TEXTAUSZUG>
Sonntag, 19. Oktober 2008

Dualismus

Ich schrieb in meinem Artikel Wie Schäuble wirklich denkt ... , dass mir die strickt dualistische Weltsicht unseres Innenministers unheimlich ist.

Dualismus dieser Art, ein starker, moralischer Dualismus, ist eine Weltsicht, in dem "gut" und "böse" klar voneinander geschieden sind, in dem Zwischentöne allenfalls als "Halbheiten" wahrgenommen werden, und in dem Ambivalenzen einfach nicht vorgesehen sind. Also kein Dualismus im Sinne des Substanzdualismus (die Existenz von materiellen und immateriellen Substanzen), sondern ein moralischer Dualismus im Sinne Thomas Hydes (1636–1703), der unter "Dualismus" die (religiöse) Überzeugung verstand, dass es ein gutes ("Gott") und ein böses ("Teufel") übernatürliches Wesen gibt - und davon abgeleitet eine Moral, in der es "das Gute" und "das Böse" gibt, und alles, was nicht "gut" ist, automatisch dem Bereich des "Bösen" zugeordnet wird. Weder in der jüdischen Bibel noch in den Evangelien ist dieser Dualismus angelegt - im Gegenteil, der Satan ist als dem einzigen Gott untergeordnet dargestellt, er handelt in seinem Auftrag, seine Funktion ist die der Anklägers und die des Prüfers. Im (religiösen) Dualismus ist der Satan hingegen "der Widersacher", ein zweiter, negativer "Gott", die die Macht Gottes permanent herausfordert. Nur in der "Offenbarung Johannis" ist ansatzweise ein Dualismus erkennbar. Das Weltbild, in denen die Mächte "des Lichts" und die "der Finsternis" im äonenlangen Kampf liegen, stammt ursprünglich wohl aus dem Manichäismus. Ich teile die Ansicht, dass der "Kirchenlehrer" Augustinus, ein ehemaliger Manichäer, auch als Christ vom Manichäismus (gegen den er heftig polemisierte) beeinflusst gewesen ist. Manichäisches, bzw. gnostisches Gedankengut im Christentum ist, neben dem starken moralischem Dualismus, die Fegefeuerlehre (katholische Kirche), die Höllenlehre, die Erbsündenlehre, die Lehre der Prädestination (vor allem in reformierten Kirchen) und wahrscheinlich auch die auch im Kontrast zum Judentum ausgeprägte Körper- und Sexualfeindlichkeit.

AUFGABENLISTE>
**1)** Übernehmen Sie aus dem Text über Dualismus den Abschnitt von „Sonntag, 19. Oktober“ bis „Innenministers unheimlich ist.“ wortgetreu.
**2)** Welche Lebensdaten nennt der Text über Dualismus für Thomas Hyde?
**3)** Setzen Sie den Text über Dualismus im Anschluss an seinen letzten Satz fort.

DATENAUSZUG>
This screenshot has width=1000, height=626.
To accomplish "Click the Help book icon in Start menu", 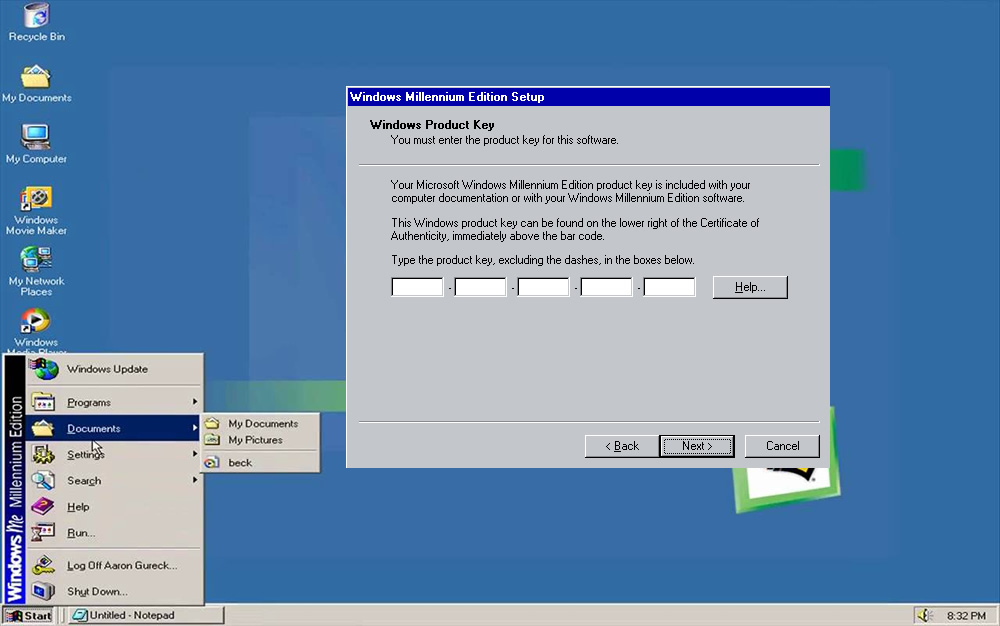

LÖSUNGEN>
**1)**
Sonntag, 19. Oktober 2008

Dualismus

Ich schrieb in meinem Artikel Wie Schäuble wirklich denkt ... , dass mir die strickt dualistische Weltsicht unseres Innenministers unheimlich ist.

**2)** 1636–1703

**3)**
Herr Schäubles Schwarzweißdenken ist, denke ich, sittenchristlich geprägtes dualistisches Ausschlußdenken. Ein Denken, das für Denkfehler, die nur in Boulevardkomödien amüsant sind, höchst anfällig ist: "Hey, hübscher Pullover, den du da anhast!" – "Kreisch! Jammer! Was hast du gegen meine Hose!?"

Ein anschauliches Beispiel für tief augustinisches dualistisches Ausschlußdenken gibt dieser Artikel, den ich (über einen Umweg übers Brights Blog) auf RP-online fand: Was glaubt, wer nicht glaubt
Darin heißt es:
Wer über Atheisten spricht, redet noch über eine Minderheit. In Zahlen heißt das: Im Jahre 2005 war jeder dritte Deutsche ohne Konfession. Doch die Entwicklung der vergangenen 15 Jahre macht eine Umkehrung der Verhältnisse in absehbarer Zeit wahrscheinlich. Denn 1990 bezeichneten sich bloß 22,4 Prozent der Deutschen als ungläubig.

Und so prognostizieren mittlerweile etliche Gesellschaftsforscher, dass schon 2025 die Mehrheit der Deutschen keiner der beiden christlichen Volkskirchen angehört und mit dem Glauben nichts mehr zu tun haben wird.
Daran ist ungemein auffällig, dass in dem Artikel (wahrscheinlich ohne das es dem Autoren bewusst gewesen wäre), die Nichtzugehörigkeit zu einer der beiden "christlichen Volkskirchen" mit "Konfessionslosigkeit" und diese wieder mit "ungläubig sein" bzw. atheistisch gleichgesetzt wird.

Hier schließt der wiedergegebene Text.